I’ve had mixed results with the popular combination of French fries and carne asada, but an order of campechana fries ($10) was absolutely fabulous. The mix of grilled steak and adobada (marinated pork) was killer, and there was plenty of it. The fries could have been a little crispier, but I really didn’t care.
El Original Tacos Tijuana is open Sunday to Thursday from 10 a.m. to 10 p.m., and Friday and Saturday from 10 a.m. to 2 a.m.
Nevada Taco Grill
2995 Vista Blvd., Sparks, 376-1844
Nevada Taco Grill is a no-frills taqueria serving up the goods in a tiny space with seating for perhaps 10, assuming they’re well-acquainted. My trio ordered a few items and found a spot to sit and dine amid folks waiting on take-out.
The two-person operation was cranking out food in short order, and we soon settled into our unplanned feast. Somewhat ironically, the tacos were actually the least successful items. Curious about the difference between the “street” ($1.99 each) versus “regular” tacos ($2.99 each), we tried a couple of each. The choice of meats included shredded chicken or beef, grilled chicken, carne asada, carnitas and adobada, and they also have specials during the week that include hard-shell, house-fried tortillas.
The street variety were the typical pair of three-inch corn tortillas—topped with meat, diced onion and fresh cilantro—while the regulars were six-inch, single tortillas with the same ingredients, plus fresh pico de gallo. The pork carnitas and adobada were a bit on the crunchy side from being tossed on the grill, but they still tasted good. Beef asada was better, though a tad chewy. They were also a little light on the meat compared to other tacos around town.
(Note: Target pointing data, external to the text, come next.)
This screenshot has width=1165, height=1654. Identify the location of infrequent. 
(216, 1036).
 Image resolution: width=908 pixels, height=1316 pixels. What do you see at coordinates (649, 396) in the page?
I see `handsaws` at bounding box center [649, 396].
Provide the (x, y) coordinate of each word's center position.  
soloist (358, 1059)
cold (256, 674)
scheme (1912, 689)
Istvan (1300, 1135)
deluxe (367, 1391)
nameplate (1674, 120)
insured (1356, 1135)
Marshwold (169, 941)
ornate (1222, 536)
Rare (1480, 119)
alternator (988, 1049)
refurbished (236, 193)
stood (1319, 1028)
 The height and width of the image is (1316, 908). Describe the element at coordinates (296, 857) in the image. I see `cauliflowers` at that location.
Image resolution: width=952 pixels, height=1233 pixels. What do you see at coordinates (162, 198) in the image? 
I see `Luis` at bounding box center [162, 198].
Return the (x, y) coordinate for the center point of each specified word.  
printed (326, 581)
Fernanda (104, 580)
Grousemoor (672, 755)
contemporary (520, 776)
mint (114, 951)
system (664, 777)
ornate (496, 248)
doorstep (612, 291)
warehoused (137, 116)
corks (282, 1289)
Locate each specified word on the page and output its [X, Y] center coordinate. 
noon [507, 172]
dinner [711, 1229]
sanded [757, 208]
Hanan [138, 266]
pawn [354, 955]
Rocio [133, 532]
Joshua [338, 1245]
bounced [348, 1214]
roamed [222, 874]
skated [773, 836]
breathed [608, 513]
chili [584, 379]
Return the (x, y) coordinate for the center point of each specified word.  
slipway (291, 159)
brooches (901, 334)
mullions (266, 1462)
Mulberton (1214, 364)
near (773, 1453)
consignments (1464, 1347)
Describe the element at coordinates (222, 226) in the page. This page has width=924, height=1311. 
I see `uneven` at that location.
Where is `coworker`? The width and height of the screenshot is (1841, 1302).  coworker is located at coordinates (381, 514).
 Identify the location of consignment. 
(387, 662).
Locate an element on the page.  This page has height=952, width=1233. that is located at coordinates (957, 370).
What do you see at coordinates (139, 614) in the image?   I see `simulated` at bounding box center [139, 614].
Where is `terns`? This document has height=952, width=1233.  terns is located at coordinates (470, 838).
A combo plate of three shredded beef rolled tacos ($7.25) was served with melted cheese and guacamole on top and sides of rice and beans. The taquitos were crunchy with good masa flavor—filled with plenty of seasoned meat—and much better than their unfried cousins. The rice was fair, the frijoles refritos quite good, but the guacamole was a blended, runny sauce—not bad, just not the chunky stuff I prefer.
Given a choice between shredded or grilled chicken on my mother’s torta ($5.75), we went grilled. The small chunks of meat were actually tender and reasonably moist, accompanied by bell pepper, onion, tomato and lettuce on a soft, perfectly lovely Mexican roll.
Always on the hunt for a decent chile relleno—yet always with low expectations—I went ahead and got the relleno and cheese enchilada combo plate ($8.75). The enchilada was average, but the stuffed pepper was easily my favorite item of the meal. The large poblano pepper was meaty—not overcooked—and had a nice bit of kick. Stuffed with a ton of melty cheese and topped with a fresh and flavorful, just-shy-of-chunky red enchilada sauce, every bite made me sad to see it disappear. Surprisingly, this gas station chile relleno is among my top five from the past few years.
My wife just can’t not order nachos ($9.50), and I’m glad she can’t resist. Topped with a ton of carne asada, refried beans, pico de gallo, sour cream, guacamole and both melted and shredded cheese sprinkles, the thin, crispy chips did a respectable job with their burden. The chips themselves were excellent, and the bounty of well-seasoned meat and beans more-or-less made the cheese irrelevant. They were even good as leftovers the next day.
Nevada Taco Grill is open from 9 a.m. to 9 p.m.